Given problem A
List every country named in the post below.
:: Excerpt to read ::
Not just a voice in the ether! Vic Phillipson lives.

Last week I spent several days with my Roz Roams podcast co-host, Vic Phillipson, and his family in Kristiansand, Norway. Regular listeners to the podcast will have heard Vic talking on occasions about the Kanonmuseum where he works as a volunteer, and he took me up to see it as a possible venue for a speaking engagement (details of Norwegian speaking tour forthcoming once things are a bit more definite).

Natural pacifist though I am, I have to say that there was something pretty awe-inspiring about the sheer scale of the cannon. And the museum in the bunker beneath was equally fascinating – although I felt a little guilty about being so interested in a system that was, really, designed to kill people. I was impressed by the analogue computer they used to calculate the firing angle, and some ingeniously designed equipment designed for loading shells.

Vic told me just how swiftly the Germans were able to set up an extensive network of cannons and bunkers all along the Norwegian coast, a huge infrastructure conjured into existence by sheer force of will and the mobilisation of a massive workforce. Ignoring for now the not-so-nice objectives of this operation, it really is amazing what human beings can achieve when they put their minds to it.

One BIG cannon

This theme of massive human mobilisation tied in with a book I am reading at the moment: The Great Disruption: Why The Climate Crisis Will Bring On The End Of Shopping And The Birth Of A New World, by Paul Gilding. You can probably tell from the title that this is right up my street. In the book Paul Gilding draws a parallel between our response to climate change and our response to a war situation. Apparently the warning signs were there for some time before war was declared on Germany. The invasion of Poland was just the last straw. There was a huge shift in attitudes between the slowly-building awareness of a malevolent power in Europe, and an open state of war. Suddenly all the power of human innovation and creativity was unleashed to confront the enemy.

Human ingenuity: the analogue computer, bent out of shape by my fun fisheye lens

Paul Gilding believes that our response to environmental damage will – eventually – be equally dramatic. I haven’t finished the book yet, but it’s great stuff so far. Too optimistic? I don’t know. But it cheers me up immeasurably to believe that humans will eventually respond appropriately to the growing crisis, and that it won’t be too little, too late. It certainly makes it easier to get out of bed in the mornings, and to carry on fighting the good green fight. No cannons required.

Other Stuff:

I am now in the Canary Islands, on my way to see the start of the Atlantic Rowing Race on Sunday. I’m watching, NOT rowing! I was due to be on La Gomera by now, but had a bit of a planes-trains-automobiles day yesterday. All was going well – walk 15 mins to station in Utrecht (Netherlands), get train to Amsterdam, catch plane, change planes in Madrid, land in Tenerife, get bus to Los Cristianos to catch the ferry…. except that the bus arrived 5 minutes after the last ferry of the day had left at 7pm. So here I am, still in sunny Los Cristianos. I’ll head over to La Gomera later on today. Watch this space for the news on the crews!


  • Hi Roz,

    Don’t be ashamed.  Such things always inspire awe and wonder and that’s OK – especially if it’s mixed with a little horror.  Artillery used to be a the forfront of technology for all militaries.  That computer is actually a little small compared to a battleship computer from the same era (at least American ones).  I’m told the firing computer for one of our ships required a good sized room. 

    It’s amazing what humans can do when they put their minds to it.  But for correcting climate change the minds must be brought willingly on board.  The last thing the world needs is a communist style pogram that hurts nearly as many people as it helps.
:::
Given problem B
From the entries, return the lines word for word, starting at the line containing "Where should I" and ending at the line containing "pos(199,80)". Leave the pictures out.
:: Data rows ::
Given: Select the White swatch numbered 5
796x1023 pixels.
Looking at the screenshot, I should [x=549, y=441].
:::
:: Data rows ::
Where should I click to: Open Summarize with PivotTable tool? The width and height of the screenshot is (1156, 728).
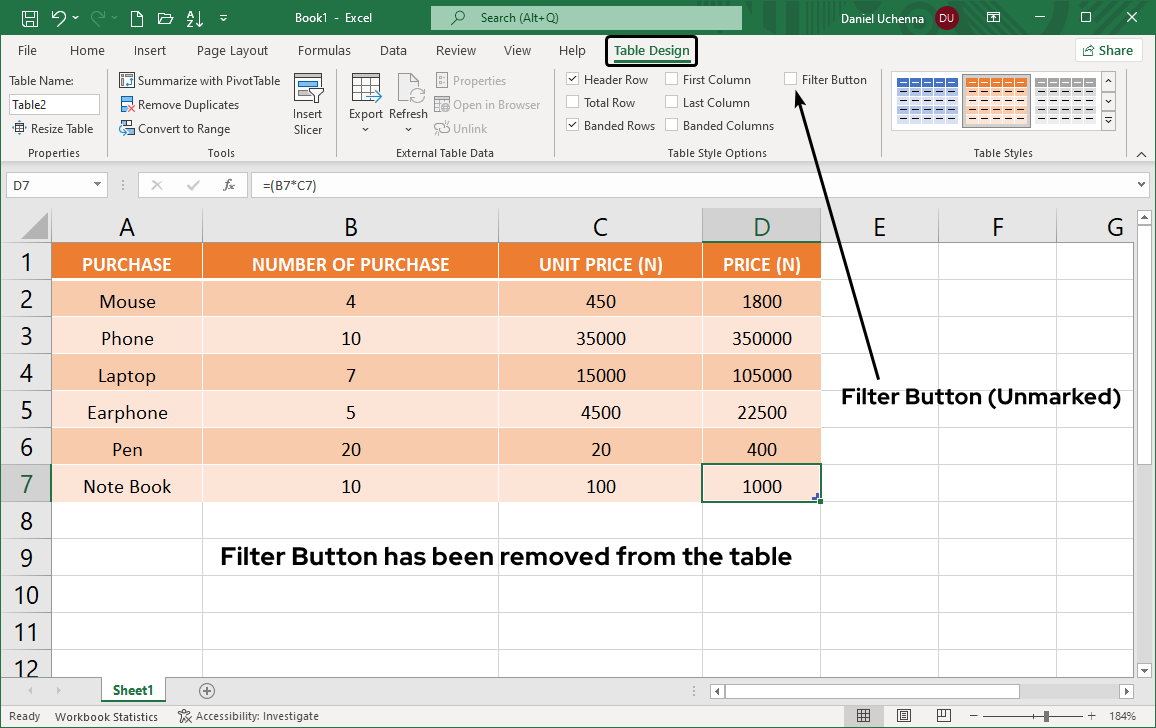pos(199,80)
:::
Full solution A
Norway, Germany, Poland, Netherlands

Full solution B
Where should I click to: Open Summarize with PivotTable tool? The width and height of the screenshot is (1156, 728).
pos(199,80)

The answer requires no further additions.